This is the code for the paper "ISD: Self-Supervised Learning by Iterative Similarity Distillation"
@InProceedings{Tejankar_2021_ICCV,
author = {Tejankar, Ajinkya and Koohpayegani, Soroush Abbasi and Pillai, Vipin and Favaro, Paolo and Pirsiavash, Hamed},
title = {ISD: Self-Supervised Learning by Iterative Similarity Distillation},
booktitle = {Proceedings of the IEEE/CVF International Conference on Computer Vision (ICCV)},
month = {October},
year = {2021},
pages = {9609-9618}
}
@misc{tejankar2020isd,
title={ISD: Self-Supervised Learning by Iterative Similarity Distillation},
author={Ajinkya Tejankar and Soroush Abbasi Koohpayegani and Vipin Pillai and Paolo Favaro and Hamed Pirsiavash},
year={2020},
eprint={2012.09259},
archivePrefix={arXiv},
primaryClass={cs.CV}
}
- Python >= 3.7.6
- PyTorch >= 1.4
- torchvision >= 0.5.0
- faiss-gpu >= 1.6.1
Following command can be used to train the ISD ResNet18 method
CUDA_VISIBLE_DEVICES=0,1 python train_isd.py \
--save_freq 5 \
--num_workers 16 \
--print_freq 100 \
--queue_size 128000 \
--temp 0.020 \
--epochs 200 \
--lr_decay_epochs '140,180' \
--arch resnet18 \
--checkpoint_path output/isd_1_t_020_augv2_lr_decay_140_180_epochs_200_resnet18 \
/datasets/imagenet
To train ISD ResNet50 use following command:
python train_isd_plus.py \
--num_workers 24 \
--print_freq 100 \
--momentum 0.99 \
--queue_size 128000 \
--temp_t 0.01 \
--temp_s 0.1 \
--learning_rate 0.05 \
--epochs 200 \
--cos \
--arch resnet50 \
--weak_strong \
--checkpoint_path <CHECKPOINT PATH> \
<DATASET PATH>
Following command can be used to train the BYOL method. This version of BYOL works with small batchces (256) and SGD optimizer.

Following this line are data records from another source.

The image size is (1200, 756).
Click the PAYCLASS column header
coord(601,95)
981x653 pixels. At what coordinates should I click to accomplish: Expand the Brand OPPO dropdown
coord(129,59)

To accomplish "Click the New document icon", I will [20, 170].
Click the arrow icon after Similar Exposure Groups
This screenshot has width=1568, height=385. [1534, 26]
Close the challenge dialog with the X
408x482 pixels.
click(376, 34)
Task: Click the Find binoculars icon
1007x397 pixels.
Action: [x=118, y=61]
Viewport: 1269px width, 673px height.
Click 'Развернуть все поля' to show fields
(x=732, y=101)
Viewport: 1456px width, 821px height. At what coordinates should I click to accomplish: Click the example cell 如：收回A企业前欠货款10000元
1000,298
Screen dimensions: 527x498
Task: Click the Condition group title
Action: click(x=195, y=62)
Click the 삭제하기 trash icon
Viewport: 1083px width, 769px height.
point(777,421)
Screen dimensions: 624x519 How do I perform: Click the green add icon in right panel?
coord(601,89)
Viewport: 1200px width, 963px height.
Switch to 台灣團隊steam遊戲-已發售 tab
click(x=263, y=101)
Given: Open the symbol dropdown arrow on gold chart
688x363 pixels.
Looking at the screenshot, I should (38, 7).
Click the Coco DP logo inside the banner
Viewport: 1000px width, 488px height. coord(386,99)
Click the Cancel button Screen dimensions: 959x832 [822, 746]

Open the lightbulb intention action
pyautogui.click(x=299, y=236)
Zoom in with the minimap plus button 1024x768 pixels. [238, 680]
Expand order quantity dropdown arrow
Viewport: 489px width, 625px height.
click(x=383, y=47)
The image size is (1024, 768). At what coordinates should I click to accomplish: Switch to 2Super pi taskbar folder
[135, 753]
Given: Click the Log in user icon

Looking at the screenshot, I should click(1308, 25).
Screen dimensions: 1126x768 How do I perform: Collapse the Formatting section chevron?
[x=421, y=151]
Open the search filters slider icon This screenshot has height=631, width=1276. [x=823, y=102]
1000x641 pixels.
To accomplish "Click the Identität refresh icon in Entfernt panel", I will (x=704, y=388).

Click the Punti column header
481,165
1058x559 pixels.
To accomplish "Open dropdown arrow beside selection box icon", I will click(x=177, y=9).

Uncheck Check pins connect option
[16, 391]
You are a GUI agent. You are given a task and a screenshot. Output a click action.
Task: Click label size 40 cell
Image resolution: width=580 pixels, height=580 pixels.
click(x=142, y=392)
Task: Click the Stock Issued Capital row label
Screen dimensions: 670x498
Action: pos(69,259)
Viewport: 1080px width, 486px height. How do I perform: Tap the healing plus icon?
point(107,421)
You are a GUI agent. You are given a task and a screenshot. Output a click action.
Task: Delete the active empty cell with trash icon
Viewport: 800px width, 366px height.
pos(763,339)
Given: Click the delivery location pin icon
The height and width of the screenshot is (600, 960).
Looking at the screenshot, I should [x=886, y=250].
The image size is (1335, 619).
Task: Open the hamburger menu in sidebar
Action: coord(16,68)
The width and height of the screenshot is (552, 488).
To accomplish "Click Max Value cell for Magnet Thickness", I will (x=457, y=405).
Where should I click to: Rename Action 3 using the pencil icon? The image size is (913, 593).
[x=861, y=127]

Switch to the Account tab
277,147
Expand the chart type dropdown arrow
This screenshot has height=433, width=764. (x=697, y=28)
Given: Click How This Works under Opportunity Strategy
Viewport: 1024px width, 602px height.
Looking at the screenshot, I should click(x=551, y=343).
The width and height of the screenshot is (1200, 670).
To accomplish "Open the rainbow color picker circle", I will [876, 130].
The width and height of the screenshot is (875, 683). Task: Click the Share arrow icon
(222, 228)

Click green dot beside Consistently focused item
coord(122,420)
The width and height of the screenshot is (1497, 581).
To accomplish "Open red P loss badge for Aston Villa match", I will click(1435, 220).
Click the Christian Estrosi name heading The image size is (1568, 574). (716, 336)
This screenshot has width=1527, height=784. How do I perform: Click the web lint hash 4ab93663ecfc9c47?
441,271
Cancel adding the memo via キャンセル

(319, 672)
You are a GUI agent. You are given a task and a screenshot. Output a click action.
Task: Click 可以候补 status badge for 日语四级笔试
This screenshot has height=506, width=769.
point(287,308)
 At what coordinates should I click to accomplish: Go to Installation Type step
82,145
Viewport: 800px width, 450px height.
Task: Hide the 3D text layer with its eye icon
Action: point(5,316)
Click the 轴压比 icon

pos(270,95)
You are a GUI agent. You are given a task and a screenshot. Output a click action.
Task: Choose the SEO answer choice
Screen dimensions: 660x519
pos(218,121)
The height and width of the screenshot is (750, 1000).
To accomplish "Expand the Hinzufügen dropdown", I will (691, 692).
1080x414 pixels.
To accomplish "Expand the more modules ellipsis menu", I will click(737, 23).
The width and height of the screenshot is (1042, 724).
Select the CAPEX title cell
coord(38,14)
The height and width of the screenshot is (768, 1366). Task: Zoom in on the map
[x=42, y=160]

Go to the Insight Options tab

CUDA_VISIBLE_DEVICES=0,1 python train_byol.py \
--save_freq 5 \
--print_freq 100 \
--num_workers 12 \
--cos \
--learning_rate 0.05 \
--epochs 200 \
--momentum 0.99 \
--arch resnet18 \
--checkpoint_path output/byol_1_full_imagenet_augv2_m_0x99_cos_lr_05_epochs_200_resnet18 \
/datasets/imagenet
This project is under the MIT license.